Shin-Soo Choo is one of the most undervalued fantasy baseball players in the entire MLB. Despite a very impressive 2009 season in which Choo's batting average was .300 and he went 20/20, Choo's average draft position was a low 74.7 in ESPN standard leagues.
Choo repeated his 2009 campaign in 2010, actually improving in some categories, and deserves to be a household name at this point.
But how high should you draft Choo? Does his versatility launch him into the third round or does his lack of an elite category drag him down to the fifth round?
My perspective is that Choo is one of the most consistent players in the MLB and he puts up very strong numbers, however, I would hesitate taking him in the third round due to the plethora of talent in that spot. If I was able to take Choo in round four, I would consider that a good value pick.
I will go through each of Choo's strengths and weaknesses, explaining why I believe he should be drafted as high as 30-33.
Choo has been one of the most consistent pure hitters in all of baseball dating back to 2007. His batting average during those years in chronological order have been as follows: .294, .309, .300, .300.

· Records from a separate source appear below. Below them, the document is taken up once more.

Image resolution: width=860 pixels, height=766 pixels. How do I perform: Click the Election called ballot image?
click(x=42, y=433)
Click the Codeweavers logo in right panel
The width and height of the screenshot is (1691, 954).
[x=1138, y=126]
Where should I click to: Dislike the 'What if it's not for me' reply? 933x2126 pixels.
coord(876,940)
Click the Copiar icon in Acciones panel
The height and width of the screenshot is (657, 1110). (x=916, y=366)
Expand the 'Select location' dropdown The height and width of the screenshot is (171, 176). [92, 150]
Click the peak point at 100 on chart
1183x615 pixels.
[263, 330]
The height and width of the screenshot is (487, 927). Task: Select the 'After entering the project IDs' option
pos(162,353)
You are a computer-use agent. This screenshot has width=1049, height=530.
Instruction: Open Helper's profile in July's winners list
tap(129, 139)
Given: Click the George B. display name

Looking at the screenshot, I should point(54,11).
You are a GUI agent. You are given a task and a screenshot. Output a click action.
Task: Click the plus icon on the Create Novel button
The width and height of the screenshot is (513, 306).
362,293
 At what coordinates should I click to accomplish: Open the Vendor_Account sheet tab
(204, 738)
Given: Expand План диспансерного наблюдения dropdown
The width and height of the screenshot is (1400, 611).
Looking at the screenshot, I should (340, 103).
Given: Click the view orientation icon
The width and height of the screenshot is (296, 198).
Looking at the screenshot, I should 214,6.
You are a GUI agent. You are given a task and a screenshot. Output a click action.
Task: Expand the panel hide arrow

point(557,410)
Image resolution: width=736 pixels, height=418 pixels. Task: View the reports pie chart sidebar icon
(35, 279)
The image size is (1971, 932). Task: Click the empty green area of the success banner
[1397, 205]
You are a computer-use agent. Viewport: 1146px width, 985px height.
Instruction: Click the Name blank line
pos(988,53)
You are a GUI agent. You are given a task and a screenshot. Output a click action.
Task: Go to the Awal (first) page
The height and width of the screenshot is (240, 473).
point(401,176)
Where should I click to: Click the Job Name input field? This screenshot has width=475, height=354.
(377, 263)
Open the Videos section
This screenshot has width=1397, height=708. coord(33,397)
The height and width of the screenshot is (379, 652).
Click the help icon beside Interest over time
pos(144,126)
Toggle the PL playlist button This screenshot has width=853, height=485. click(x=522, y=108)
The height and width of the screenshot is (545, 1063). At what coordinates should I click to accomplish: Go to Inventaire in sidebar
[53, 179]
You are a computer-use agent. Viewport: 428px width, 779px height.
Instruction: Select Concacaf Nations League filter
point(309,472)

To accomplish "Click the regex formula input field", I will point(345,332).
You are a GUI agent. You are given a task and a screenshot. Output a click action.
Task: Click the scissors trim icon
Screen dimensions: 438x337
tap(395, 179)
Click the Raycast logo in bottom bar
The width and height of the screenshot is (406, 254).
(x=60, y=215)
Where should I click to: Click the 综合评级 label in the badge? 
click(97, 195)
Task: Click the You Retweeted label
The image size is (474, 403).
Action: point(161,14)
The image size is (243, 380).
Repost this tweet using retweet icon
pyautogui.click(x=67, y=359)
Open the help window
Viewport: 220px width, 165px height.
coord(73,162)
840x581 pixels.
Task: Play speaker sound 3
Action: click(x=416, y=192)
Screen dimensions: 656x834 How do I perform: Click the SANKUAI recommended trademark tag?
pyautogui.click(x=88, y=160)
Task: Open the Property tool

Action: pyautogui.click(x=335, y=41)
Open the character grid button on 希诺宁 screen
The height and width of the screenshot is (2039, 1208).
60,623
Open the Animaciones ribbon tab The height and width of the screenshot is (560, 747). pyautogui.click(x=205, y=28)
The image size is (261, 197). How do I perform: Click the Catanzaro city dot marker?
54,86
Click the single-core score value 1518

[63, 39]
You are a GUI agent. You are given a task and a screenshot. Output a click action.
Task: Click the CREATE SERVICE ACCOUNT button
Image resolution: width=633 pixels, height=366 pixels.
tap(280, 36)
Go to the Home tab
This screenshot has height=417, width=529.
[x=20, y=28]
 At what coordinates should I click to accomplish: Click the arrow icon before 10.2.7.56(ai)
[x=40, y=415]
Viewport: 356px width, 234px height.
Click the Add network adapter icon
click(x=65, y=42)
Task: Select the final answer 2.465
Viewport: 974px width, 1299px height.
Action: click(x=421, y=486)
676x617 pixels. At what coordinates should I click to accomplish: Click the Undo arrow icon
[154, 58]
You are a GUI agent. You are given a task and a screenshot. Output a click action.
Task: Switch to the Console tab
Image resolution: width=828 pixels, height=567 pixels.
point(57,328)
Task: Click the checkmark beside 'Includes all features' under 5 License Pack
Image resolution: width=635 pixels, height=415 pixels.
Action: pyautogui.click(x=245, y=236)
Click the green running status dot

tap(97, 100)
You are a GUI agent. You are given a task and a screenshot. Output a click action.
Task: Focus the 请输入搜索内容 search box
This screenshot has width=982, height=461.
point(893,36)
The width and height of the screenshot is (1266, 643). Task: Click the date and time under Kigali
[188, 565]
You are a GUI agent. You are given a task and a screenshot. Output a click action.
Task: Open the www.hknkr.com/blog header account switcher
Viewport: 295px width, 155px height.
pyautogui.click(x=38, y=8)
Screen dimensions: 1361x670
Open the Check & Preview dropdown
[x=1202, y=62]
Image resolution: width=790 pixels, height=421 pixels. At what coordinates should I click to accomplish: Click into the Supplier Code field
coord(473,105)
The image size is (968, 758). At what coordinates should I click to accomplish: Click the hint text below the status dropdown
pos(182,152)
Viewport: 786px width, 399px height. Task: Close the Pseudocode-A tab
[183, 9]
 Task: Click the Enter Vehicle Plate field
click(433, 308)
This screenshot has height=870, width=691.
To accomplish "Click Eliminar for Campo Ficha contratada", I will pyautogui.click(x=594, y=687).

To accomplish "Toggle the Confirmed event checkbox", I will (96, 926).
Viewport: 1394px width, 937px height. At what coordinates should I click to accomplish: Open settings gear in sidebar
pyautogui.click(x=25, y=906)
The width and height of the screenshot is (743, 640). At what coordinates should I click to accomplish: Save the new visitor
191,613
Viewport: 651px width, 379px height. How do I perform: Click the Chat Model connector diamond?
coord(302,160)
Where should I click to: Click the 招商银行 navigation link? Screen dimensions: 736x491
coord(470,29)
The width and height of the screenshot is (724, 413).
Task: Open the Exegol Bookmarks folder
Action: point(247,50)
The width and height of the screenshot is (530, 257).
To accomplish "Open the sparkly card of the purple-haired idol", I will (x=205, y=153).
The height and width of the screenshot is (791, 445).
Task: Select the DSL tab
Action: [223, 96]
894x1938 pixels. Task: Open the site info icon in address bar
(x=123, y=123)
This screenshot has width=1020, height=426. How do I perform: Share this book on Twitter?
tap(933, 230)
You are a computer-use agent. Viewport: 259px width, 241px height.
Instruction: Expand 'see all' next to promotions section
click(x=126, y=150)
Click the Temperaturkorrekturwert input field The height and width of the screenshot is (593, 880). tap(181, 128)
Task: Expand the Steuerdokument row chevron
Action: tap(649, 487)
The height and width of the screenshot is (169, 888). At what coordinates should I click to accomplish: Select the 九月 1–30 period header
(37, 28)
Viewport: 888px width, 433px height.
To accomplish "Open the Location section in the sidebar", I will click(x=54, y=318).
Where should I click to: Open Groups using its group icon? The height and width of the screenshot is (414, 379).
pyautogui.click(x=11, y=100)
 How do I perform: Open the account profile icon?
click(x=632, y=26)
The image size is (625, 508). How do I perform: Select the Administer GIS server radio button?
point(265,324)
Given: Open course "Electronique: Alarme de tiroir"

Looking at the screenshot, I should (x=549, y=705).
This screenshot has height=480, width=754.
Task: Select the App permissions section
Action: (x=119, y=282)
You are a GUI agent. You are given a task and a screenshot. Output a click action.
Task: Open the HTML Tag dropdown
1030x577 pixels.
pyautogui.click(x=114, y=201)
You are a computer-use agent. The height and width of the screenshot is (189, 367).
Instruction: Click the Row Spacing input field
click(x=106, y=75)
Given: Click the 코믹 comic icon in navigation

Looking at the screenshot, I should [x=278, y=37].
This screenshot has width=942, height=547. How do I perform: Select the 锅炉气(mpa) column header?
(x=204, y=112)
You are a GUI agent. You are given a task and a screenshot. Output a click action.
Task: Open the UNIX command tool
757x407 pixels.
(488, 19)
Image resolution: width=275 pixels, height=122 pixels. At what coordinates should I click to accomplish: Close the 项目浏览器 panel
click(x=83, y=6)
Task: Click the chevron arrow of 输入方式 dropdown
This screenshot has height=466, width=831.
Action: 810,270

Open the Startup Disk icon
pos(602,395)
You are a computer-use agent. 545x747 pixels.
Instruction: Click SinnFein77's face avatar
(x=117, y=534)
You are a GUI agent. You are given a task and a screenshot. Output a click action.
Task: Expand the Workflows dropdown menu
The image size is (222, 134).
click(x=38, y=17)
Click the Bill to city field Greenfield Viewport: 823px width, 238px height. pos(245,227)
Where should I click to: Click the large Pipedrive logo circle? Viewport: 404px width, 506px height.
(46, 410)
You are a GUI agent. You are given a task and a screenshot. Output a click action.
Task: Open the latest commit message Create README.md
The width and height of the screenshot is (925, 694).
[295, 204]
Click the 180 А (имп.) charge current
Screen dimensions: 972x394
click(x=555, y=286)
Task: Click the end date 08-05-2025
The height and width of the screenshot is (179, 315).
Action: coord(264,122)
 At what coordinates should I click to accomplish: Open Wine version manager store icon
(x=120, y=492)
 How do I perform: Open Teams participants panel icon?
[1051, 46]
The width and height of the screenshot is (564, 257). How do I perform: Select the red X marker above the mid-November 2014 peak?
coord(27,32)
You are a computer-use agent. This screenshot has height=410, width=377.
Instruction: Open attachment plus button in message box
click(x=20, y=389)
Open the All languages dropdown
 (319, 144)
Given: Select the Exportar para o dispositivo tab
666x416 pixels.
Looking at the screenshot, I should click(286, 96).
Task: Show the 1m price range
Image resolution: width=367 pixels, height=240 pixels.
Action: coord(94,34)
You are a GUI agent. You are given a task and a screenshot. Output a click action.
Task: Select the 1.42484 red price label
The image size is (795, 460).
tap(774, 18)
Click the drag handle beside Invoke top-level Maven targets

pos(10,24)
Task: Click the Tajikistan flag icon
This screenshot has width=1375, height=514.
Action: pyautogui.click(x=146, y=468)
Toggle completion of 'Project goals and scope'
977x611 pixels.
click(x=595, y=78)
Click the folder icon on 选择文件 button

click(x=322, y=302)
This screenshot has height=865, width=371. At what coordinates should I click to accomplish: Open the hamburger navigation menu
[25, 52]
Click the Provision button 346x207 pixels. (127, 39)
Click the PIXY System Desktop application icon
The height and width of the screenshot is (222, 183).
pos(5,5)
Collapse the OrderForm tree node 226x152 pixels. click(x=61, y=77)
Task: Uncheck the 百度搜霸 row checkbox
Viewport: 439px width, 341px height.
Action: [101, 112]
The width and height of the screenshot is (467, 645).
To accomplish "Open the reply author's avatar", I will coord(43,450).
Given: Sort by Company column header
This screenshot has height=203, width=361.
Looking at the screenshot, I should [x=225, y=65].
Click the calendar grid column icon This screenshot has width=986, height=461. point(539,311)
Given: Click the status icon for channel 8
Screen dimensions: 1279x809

In 2010, only 23 qualified players hit .300 or above. Therefore, Choo is in an elite group regarding batting average. Even if you were to expand the requirement to a minimum of 300 plate appearances, still only 35 players hit .300 or higher.
It is clear that batting average is one of Choo's strengths fantasy-wise, and his consistency makes him a great player to draft because having him will allow you to draft power hitters who may have low batting averages.
For example, Choo will allow you to draft players like Adam Dunn, who will not hit above .280, however Choo's very high batting average will even your team out.
Choo is certainly not know to be a big power hitter in fantasy baseball circles. However, Choo has hit 20+ home runs in two straight seasons now, a statistic not to be overlooked. Keep in mind, Choo only played 144 games in 2010 due to a stint on the disabled list, yet he still managed 22 home runs. It is clear that Choo has the potential to hit 25+ home runs in 2011.
For comparison's sake, 61 players hit 22 or more home runs this past season. However, only 15 of those players also posted a batting average of .300 or higher. Therefore, while Choo may not have elite power, he has above average power that compliments his other skills.
Choo's speed is very comparable to his power.
In 2009, Choo stole 21 bases, followed by 22 in 2010. Choo's ability to steal bases is extremely valuable because there is not an abundance of 20+ stolen base players as there is 20+ home run hitters.
In 2010, just 32 players stole 22 or more stolen bases. Furthermore, only four of those players also hit 22 or more home runs. To take it even further, only Choo and Carlos Gonzalez hit .300 with 22+ home runs and 22+ stolen bases. It is safe to say that Choo is a poor man's Carlos Gonzalez.
As you can see, Choo's versatility is very rare among major leagues and it more than makes up for his lack of a dominant category.
Runs Batted In
Again, Choo is not known for his ability to drive in runs. Many people assume that he is a player with decent power on a poor offense, therefore he cannot drive in runs. However, Choo drove in 90 tuns in 2010, which was preceded by an 86 RBI season in 2009.
Are there elite numbers? No. However, they are once again above average.
If you take into account Choo's injury in 2010 and the fact that Cleveland will be getting back Sizemore and will see development in Matt LaPorta and Carlos Santana, Choo is certainly a threat to drive in 100 runs in 2011.
One reason to draft Choo is that you know he will produce. Unlike many unreliable players or injury risks such as Josh Hamilton, Choo is as consistent as you can ask for. In 2010, there was not a month of the season where Choo's batting average dropped below .250, nor was there a month in 2009 where his average dropped below .274 (excluding October for he only had eight at-bats).
I previously mentioned how consistent Choo's average has been over the years, and the same goes for his power and speed.
If Choo has any Achilles' heel, it is the lack of runs he scores. However, the bright side is that it is not his fault. Choo has a career .391 on-base percentage, extremely high.
It is without a doubt his teammates' fault for his lack of runs scored. Choo has never exceeded 87 runs scored in a single season.
However, the silver lining is that the Indians should have a much more dynamic offense with the (hopefully) healthy return of Grady Sizemore and the development of Carlos Santana and Matt LaPorta. If all goes accordingly, runs scored could actually become one of Choo's strengths. Though it is not advised to draft with 100+ runs expected.
No Dominant Category
I have alluded to this idea many times in this article. Choo will not dominate any category; he does not rank in the top-10 of any major offensive category (fantasy-wise). This will certainly hinder people from drafting him, however, his versatility more than makes up for it.
Choo is a great player to build around, as he is consistent and produces all-around. However, he is not a great player to rely on to carry your team, as he does not have the ability to flat out dominate.
Choo is in an elite group hitting .300 with 22 or more home runs and stolen bases. Whatever your team looks like entering round four, Choo will fit in perfectly. Draft him with confidence from picks 33 on.